Tangled is Disney’s take on the classic German fairy tale of Rapunzel, and like most Disney adaptations, it skews far from the original story. The question you’re all really asking, though, is does Tangled harken back to the days of Disney classics like Aladdin and The Lion King, or is this another Home on the Range or Chicken Little? Find out after the break.
In Tangled, the woman we come to know as Mother Gothel (voiced by Donna Murphy) is an old woman who stays looking young by singing a special song to a special flower hidden away from the classical kingdom. However, the healing power gets transferred to the newborn Princess Rapunzel, or more specifically, her hair. Since cutting her hair makes the power go away, Mother Gothel kidnaps the baby and hides her at the top of far away tower that has no exit.
Rapunzel (Mandy Moore) grows up in the tower alone aside from the occasional visit from Gothel, who she thinks is her mother. Everything seems fine and dandy until she meets Flynn Rider (Zachary Levi), a thief who hides out in the tower after stealing a crown from the kingdom. Rapunzel hides the crown and promises to give it to him only if he takes her to see the lights she sees every year on her birthday (which just happen to be floating lanterns sent up by the King and Queen and their subjects in honor of the lost princess).
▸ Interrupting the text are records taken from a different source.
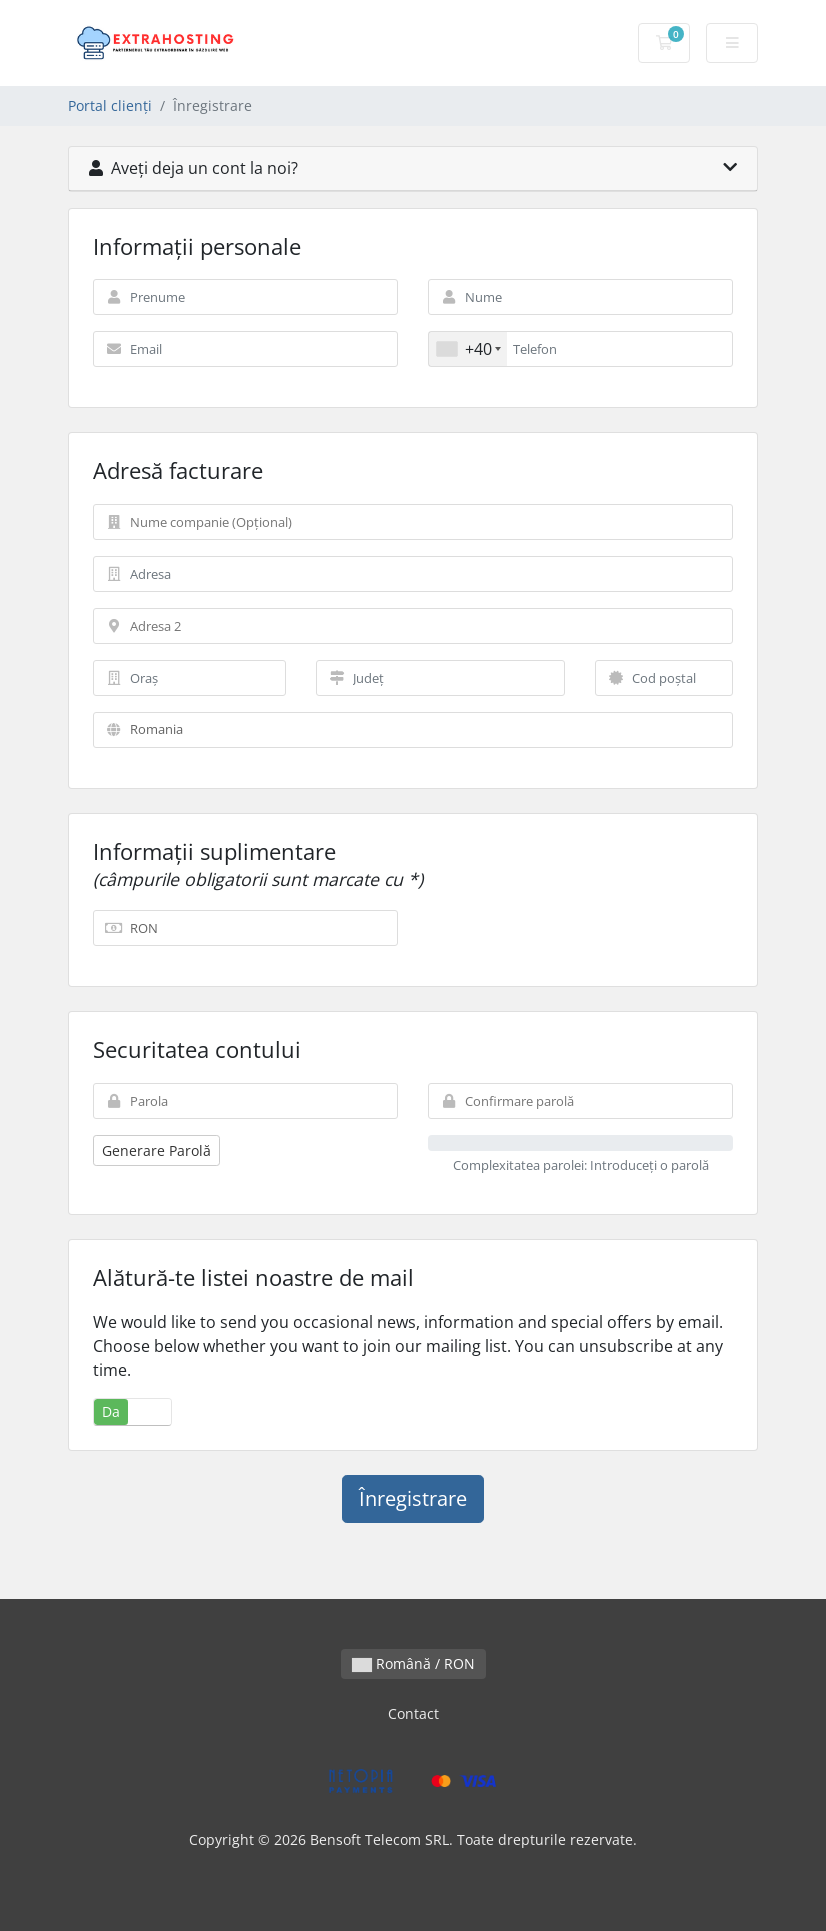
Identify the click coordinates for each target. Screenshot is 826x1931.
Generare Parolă (156, 1150)
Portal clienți (110, 105)
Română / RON (413, 1663)
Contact (413, 1713)
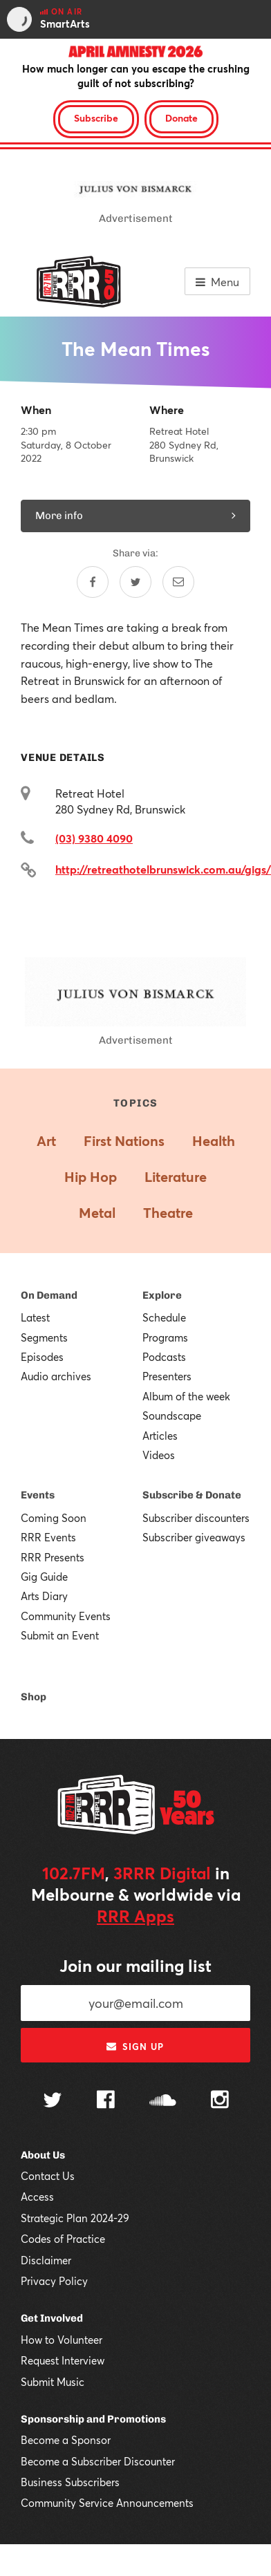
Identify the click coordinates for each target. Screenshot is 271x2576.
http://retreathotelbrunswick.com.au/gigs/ (163, 869)
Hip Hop (90, 1176)
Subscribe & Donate (191, 1495)
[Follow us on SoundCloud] (162, 2101)
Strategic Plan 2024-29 (75, 2218)
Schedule (164, 1317)
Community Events (66, 1616)
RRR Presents (52, 1557)
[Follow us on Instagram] (220, 2101)
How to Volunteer (61, 2340)
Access (37, 2196)
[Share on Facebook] (93, 582)
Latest (35, 1317)
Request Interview (62, 2360)
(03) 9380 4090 (94, 838)
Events (38, 1495)
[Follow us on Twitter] (52, 2101)
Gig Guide (44, 1576)
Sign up (135, 2046)
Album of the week (186, 1396)
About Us (43, 2155)
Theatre (168, 1212)
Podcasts (164, 1357)
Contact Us (48, 2176)
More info (135, 515)
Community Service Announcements (107, 2503)
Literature (175, 1176)
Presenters (166, 1376)
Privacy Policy (54, 2281)
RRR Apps (135, 1916)
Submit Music (52, 2382)
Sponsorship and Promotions (93, 2419)
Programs (165, 1337)
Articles (160, 1435)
Thus the two set out on an adventure that marks the first time Rapunzel’s been out of the tower, and the first time Rider’s had a good influence in his life. I was impressed by how tight the entire story is through the end, with the “live your dream” theme being a great way to make the Rapunzel story interesting (not to mention a perfect Disney slogan from which to pillage).
All the characters are great too. Levi and Moore have great chemistry, and though I thought the star of NBC’s Chuck was a strange choice for such a suave character, his voice and comedic tone are perfect. The side characters are just as fun, from Rapunzel’s pet chameleon Pascal, to the anger management-needing horse Maximus, to the thugs we meet in the sweetly named Snuggly Duckling tavern. Sometimes those one-dimensional characters get old quick, but I found the use of Pascal (and to a lesser extent, Maximus) to be spot-on. In fact, I wanted to see more of the lizard!
Finally, the music. Alan Menken is on board as composer for the score, and if you don’t think that’s a good sign, just look at his resume. The songs here are fantastic, and while they may not be as memorable as “Be My Guest” or “Kiss The Girl”, they will certainly enchant you. The emotional climax, involving one of the songs and the lanterns, actually made my eyes water a bit, even under my 3D glasses. By the way, the 3D is good, though subtle.
This is easily Disney’s best film under the Walt Disney Animation Studios moniker (it was known up until 2008 as Walt Disney Feature Animation). Aside from the computer animation and 3D, this will make you feel like you’re watching a movie from the Disney Renaissance period. That’s a very good thing for a department that has in-company competition from Pixar along with outside animation studios threatening make classic Disney movies obsolete. If Tangled is any indication, that isn’t happening any time soon.